About Multiple Myeloma
Multiple Myeloma (MM) is a type of hematological cancer in which diseased plasma cells proliferate and accumulate in the bone marrow, crowding out healthy blood cells and causing bone lesions, loss of bone density, and bone fractures. These abnormal plasma cells also produce excessive quantities of an abnormal immunoglobulin fragment, called a myeloma protein (M protein), causing kidney damage and impairing the patient’s immune function. Multiple myeloma is the third most common hematological malignancy in the United States and Europe, representing approximately 10% of all hematological cancer cases and 20% of deaths due to hematological malignancies.
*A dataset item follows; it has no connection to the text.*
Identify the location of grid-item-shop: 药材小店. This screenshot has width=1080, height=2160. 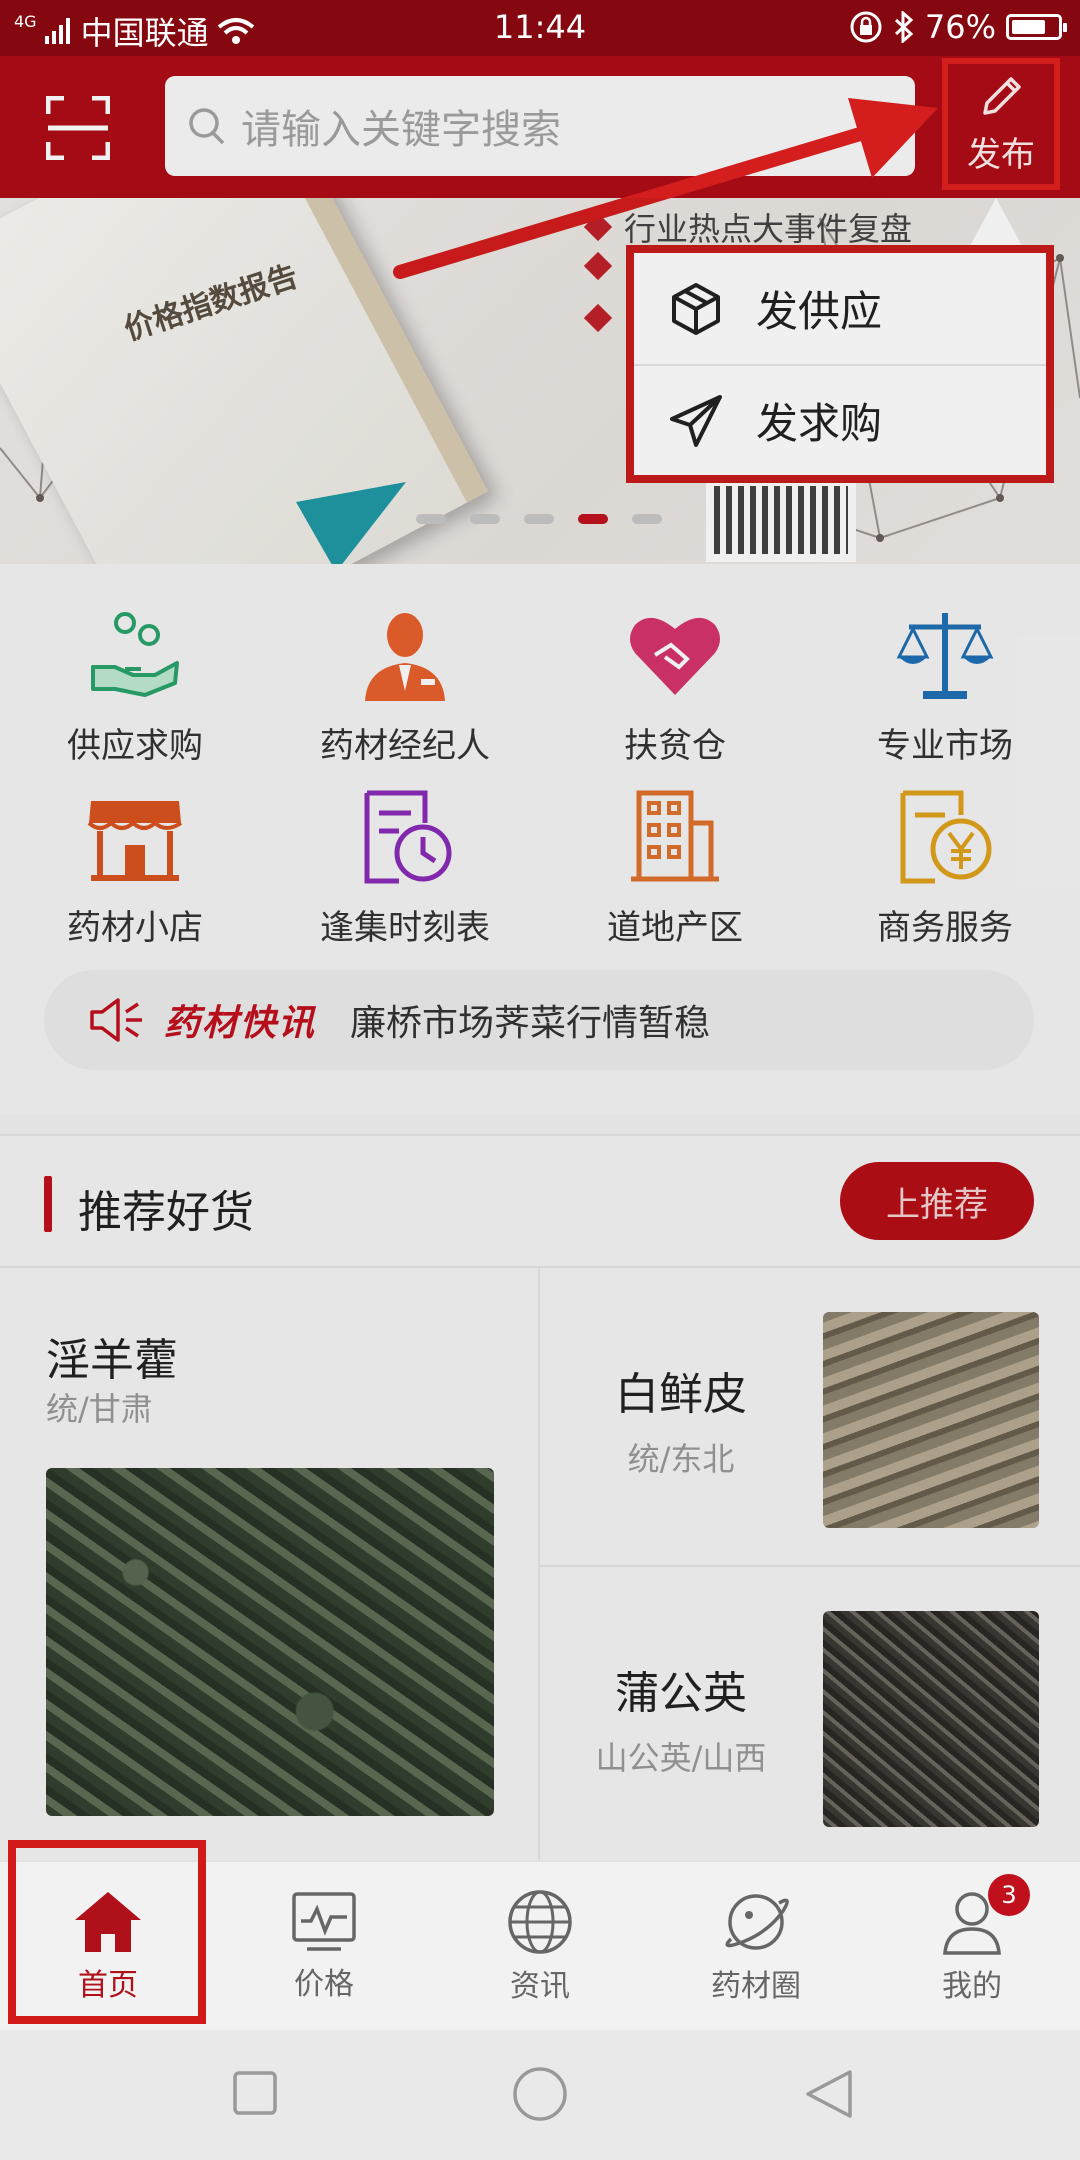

The median age of patients at diagnosis is 69 years with one-third of patients diagnosed at an age of at least 75 years. Because MM tends to afflict patients at an advanced stage of life, patients often have multiple co-morbidities and toxicities that can quickly escalate and become life-endangering.
About CART-ddBCMA
CART-ddBCMA is Arcellx’s BCMA-specific CAR-modified T-cell therapy utilizing the company’s novel BCMA-targeting binding domain for the treatment of patients with relapsed or refractory multiple myeloma. CART-ddBCMA is currently in a Phase 1 study. Arcellx’s proprietary binding domains are novel synthetic proteins designed to bind specific therapeutic targets. CART-ddBCMA has been granted Fast Track, Orphan Drug, and Regenerative Medicine Advanced Therapy Designations by the U.S. Food and Drug Administration.